There’s no need to feel shy about it. “These doctors are continually called on by sales reps,” said Rimrodt. “Many times they are open to that.” Another good idea is to touch base with them in community organizations, such as the local Chamber of Commerce.

TABLE 1. From the white paper “Indoor Air Matters - An In-Depth Look at the Connection Between Indoor Air Quality and Respiratory Health.”


“I am a practicing internist who has treated patients for a wide variety of medical ailments for over 10 years,” wrote Dr. Schneider. “Examples of some of the conditions that I treat that are impacted by the environment include asthma, chronic bronchitis, allergic rhinitis, sinusitis, and seasonal allergies.”

According to the independent testing of the air of 10,000 American homes from across the country, 96 percent of the homes had at least one type of IAQ problem, said Dr. Schneider. Pollutants that were found included volatile organic compounds (VOCs), carbon monoxide, radon, environmental tobacco smoke (ETS), and biological agents such as pollen, dander, bacteria, and fungus. Particulate matter was found in 85 percent of the homes in the study.

Dr. Schneider advocated three main approaches to improve IAQ: source control, improved ventilation, and air cleaning.

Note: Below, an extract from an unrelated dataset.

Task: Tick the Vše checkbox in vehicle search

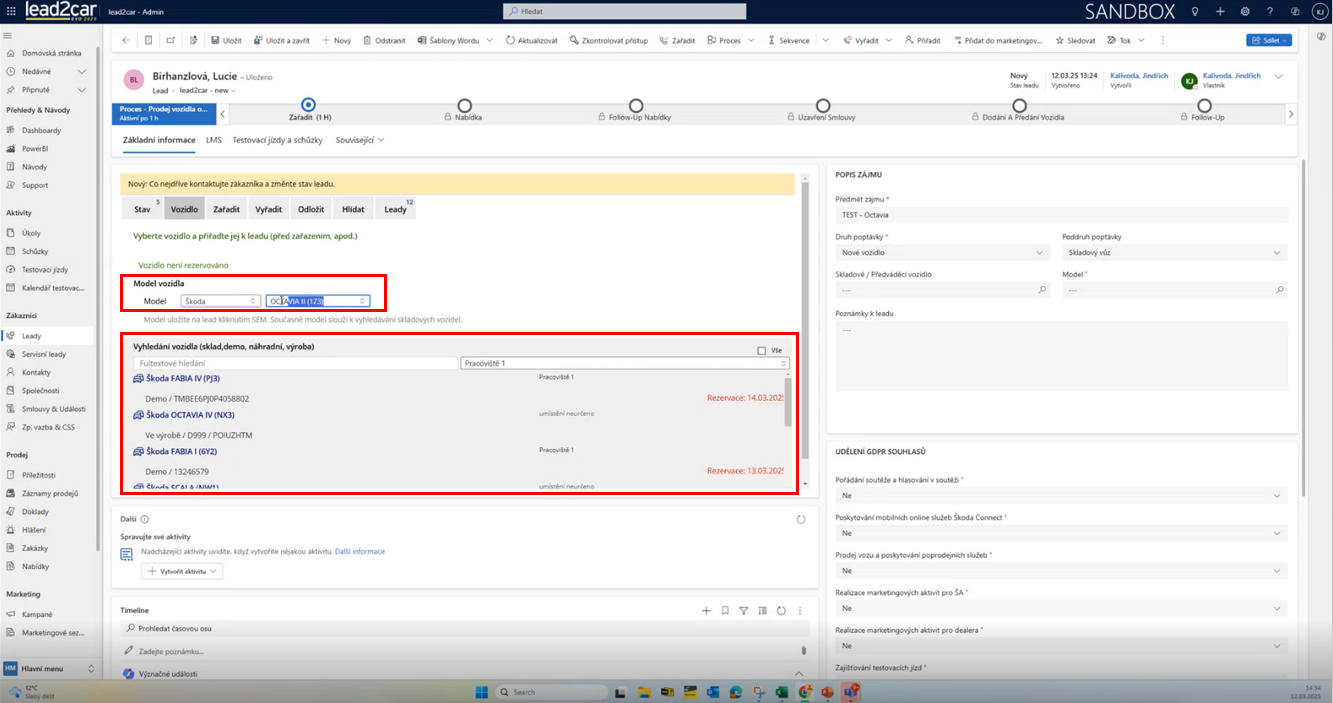Action: pyautogui.click(x=762, y=351)
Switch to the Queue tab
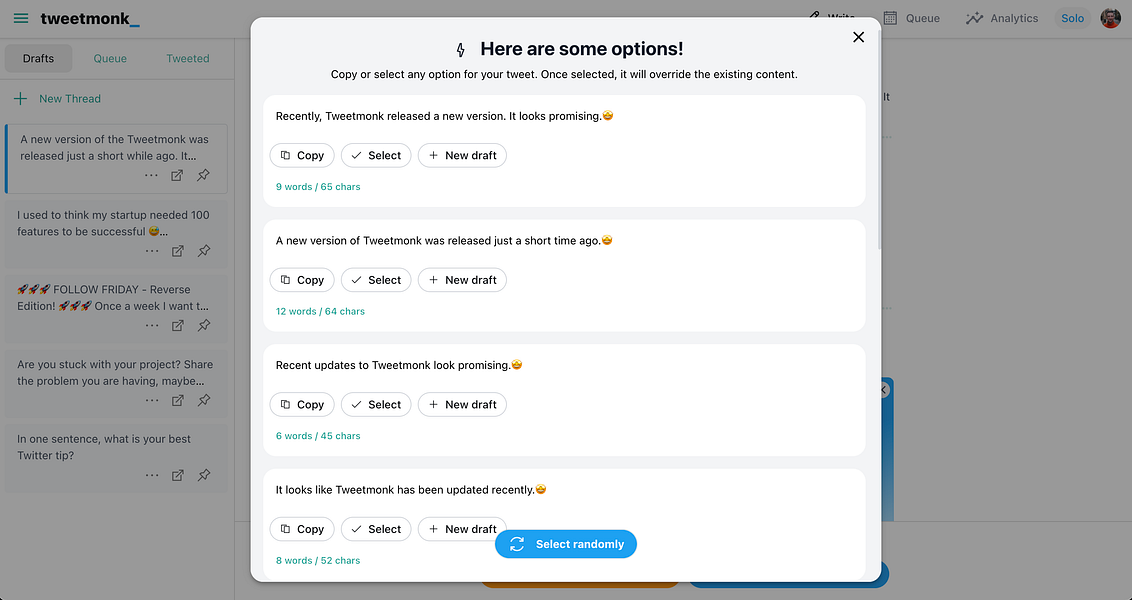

The paper goes on to state, “Poor indoor air quality can cause or contribute to a variety of symptoms and medical issues. While individuals with pre-existing medical problems such as asthma, chronic obstructive pulmonary disease (COPD), and allergies are at most risk from poor indoor air quality, the medical literature demonstrates that even those in a good state of health are negatively affected, and can thus benefit from cleaner air.”

Asthma, for example, affects more than 22 million Americans. “Asthma is the most common serious chronic disease of childhood, affecting over 7 million children and accounting for hundreds of thousands of hospital admissions and millions of physician visits.”

“A key element of asthma management is control of the home environment with the intent of reducing exposure to triggers,” he said. “After environmental control is achieved, the focus should shift towards improving ventilation and enhancing air purification. Studies have demonstrated that these environmental efforts may decrease the need for certain asthma medications and decrease the risk of an attack.”

“The medical literature supports the strategy of source control, improved ventilation, and air purification,” wrote Dr. Schneider. However, “Because air cleaners do not work for all pollutants, they can be part of the solution, but should never be considered as the only necessary intervention in improving air quality.”

He continued: “… air cleaners are emerging as an important tool in the fight against many types of indoor pollutants. The health benefits have been demonstrated in the medical literature. However, in order for the consumer to realize the maximum potential gains when utilizing an air cleaner, understanding the capabilities and limitations of the various available types becomes of paramount importance.”

“Enhanced and superior air quality is only one of the many benefits that whole-home air cleaners have over the portable units. The additional benefits of efficiency, decreased maintenance requirements, and improved longevity of other expensive heating and cooling elements make the whole-home air cleaner the most attractive option for the educated consumer.”